Passage for review

* * *

Converting a text description of our automation workflow into something actually production-ready—what's realistic?

I’ve been reading about AI Copilot features on automation platforms, and the pitch sounds almost too good to be true. Describe your workflow in plain English, and the system generates it for you. No diagram clicking, no flow logic to build.

We’re evaluating moving from n8n self-hosted to something with better AI support, partly because our team keeps getting blocked waiting for engineering to build custom workflows. Our business users keep submitting automation requests that take weeks to build out because they have to go back and forth with engineers on the detailed spec.

The promise of describing something like “when we get a new customer lead, extract the data from the form, validate it against our CRM, send a personalized email, and flag it for follow-up in Slack” and having that actually work seems like it could cut our build time significantly.

But I’m skeptical. The examples I’ve seen in marketing materials are always simple things. What I want to know is what actually breaks when you move from generated workflow to production. Do you need engineering to rewrite most of it? How much of what the AI generates is actual working code versus scaffolding you still have to complete?

We’re trying to figure out if this is a real time-saver or if we’re just moving the work around instead of actually eliminating it.

Has anyone here actually used AI workflow generation at scale? What percentage of generated workflows shipped to production without substantial rework?

* * *

Work required
Shorten the paragraph that begins "We’re evaluating moving from n8n self-hosted" in the post about AI workflow generation, keeping its main facts.

(Recorded data)
* * *

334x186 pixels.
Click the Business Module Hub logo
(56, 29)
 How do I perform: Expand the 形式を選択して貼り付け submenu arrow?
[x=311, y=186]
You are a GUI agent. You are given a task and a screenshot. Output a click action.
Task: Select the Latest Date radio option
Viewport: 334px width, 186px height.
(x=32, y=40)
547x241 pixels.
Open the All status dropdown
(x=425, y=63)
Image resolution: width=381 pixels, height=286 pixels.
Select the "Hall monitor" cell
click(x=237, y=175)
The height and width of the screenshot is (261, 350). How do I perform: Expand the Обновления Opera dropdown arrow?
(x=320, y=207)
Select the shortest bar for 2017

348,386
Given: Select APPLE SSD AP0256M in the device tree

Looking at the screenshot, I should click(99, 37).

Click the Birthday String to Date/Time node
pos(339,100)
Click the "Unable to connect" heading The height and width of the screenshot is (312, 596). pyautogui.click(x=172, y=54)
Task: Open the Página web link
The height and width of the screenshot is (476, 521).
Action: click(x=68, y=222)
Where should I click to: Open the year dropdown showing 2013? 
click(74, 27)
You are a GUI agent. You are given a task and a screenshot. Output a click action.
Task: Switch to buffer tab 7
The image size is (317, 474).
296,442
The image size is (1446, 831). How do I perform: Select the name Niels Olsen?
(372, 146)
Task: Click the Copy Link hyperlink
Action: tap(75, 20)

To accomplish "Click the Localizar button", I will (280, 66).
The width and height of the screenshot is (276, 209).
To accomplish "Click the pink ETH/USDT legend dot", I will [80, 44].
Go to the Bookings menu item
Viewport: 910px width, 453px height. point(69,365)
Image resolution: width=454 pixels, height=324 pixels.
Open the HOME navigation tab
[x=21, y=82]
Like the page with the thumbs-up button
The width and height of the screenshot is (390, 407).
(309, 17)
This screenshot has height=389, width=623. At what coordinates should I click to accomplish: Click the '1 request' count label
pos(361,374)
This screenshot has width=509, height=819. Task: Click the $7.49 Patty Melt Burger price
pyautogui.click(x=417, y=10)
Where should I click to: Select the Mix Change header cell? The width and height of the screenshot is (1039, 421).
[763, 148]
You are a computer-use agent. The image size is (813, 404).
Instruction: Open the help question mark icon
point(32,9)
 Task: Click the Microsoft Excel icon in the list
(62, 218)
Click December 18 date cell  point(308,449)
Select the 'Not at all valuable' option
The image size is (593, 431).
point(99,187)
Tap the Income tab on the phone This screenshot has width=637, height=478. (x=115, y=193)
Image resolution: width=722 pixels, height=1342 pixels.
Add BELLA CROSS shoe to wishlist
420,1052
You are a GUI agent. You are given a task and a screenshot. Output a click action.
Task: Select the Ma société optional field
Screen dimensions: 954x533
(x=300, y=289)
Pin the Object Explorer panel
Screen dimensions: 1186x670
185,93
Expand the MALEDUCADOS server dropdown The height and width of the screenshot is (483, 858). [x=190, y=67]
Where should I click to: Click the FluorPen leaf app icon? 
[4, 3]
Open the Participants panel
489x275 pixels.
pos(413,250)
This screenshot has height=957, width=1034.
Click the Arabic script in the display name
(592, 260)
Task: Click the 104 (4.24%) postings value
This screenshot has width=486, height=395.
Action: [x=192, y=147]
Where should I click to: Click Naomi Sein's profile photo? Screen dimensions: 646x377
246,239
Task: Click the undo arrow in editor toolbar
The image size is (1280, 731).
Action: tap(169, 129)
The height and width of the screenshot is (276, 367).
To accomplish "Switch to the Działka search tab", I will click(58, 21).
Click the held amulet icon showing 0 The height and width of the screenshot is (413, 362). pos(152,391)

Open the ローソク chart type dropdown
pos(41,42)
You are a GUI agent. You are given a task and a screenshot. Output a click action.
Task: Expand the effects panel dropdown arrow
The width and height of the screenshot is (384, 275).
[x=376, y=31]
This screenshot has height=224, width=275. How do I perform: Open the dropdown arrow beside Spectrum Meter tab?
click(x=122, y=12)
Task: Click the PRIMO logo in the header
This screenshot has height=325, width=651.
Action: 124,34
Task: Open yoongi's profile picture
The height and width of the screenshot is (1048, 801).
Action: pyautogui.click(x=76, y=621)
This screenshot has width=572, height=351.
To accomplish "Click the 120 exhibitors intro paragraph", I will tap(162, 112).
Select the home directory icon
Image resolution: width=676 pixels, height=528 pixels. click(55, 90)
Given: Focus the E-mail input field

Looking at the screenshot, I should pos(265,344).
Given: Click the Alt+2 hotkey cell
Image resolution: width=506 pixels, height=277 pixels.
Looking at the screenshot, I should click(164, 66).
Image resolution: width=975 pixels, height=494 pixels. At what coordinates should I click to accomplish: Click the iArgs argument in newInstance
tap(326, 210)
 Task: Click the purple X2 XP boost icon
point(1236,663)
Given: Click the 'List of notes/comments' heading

* * *

Solution to this task
We’re considering leaving self-hosted n8n for a platform with better AI support. Part of the reason is that our team keeps waiting on engineering for custom workflows, and business users’ automation requests take weeks because of back-and-forth with engineers over the detailed spec.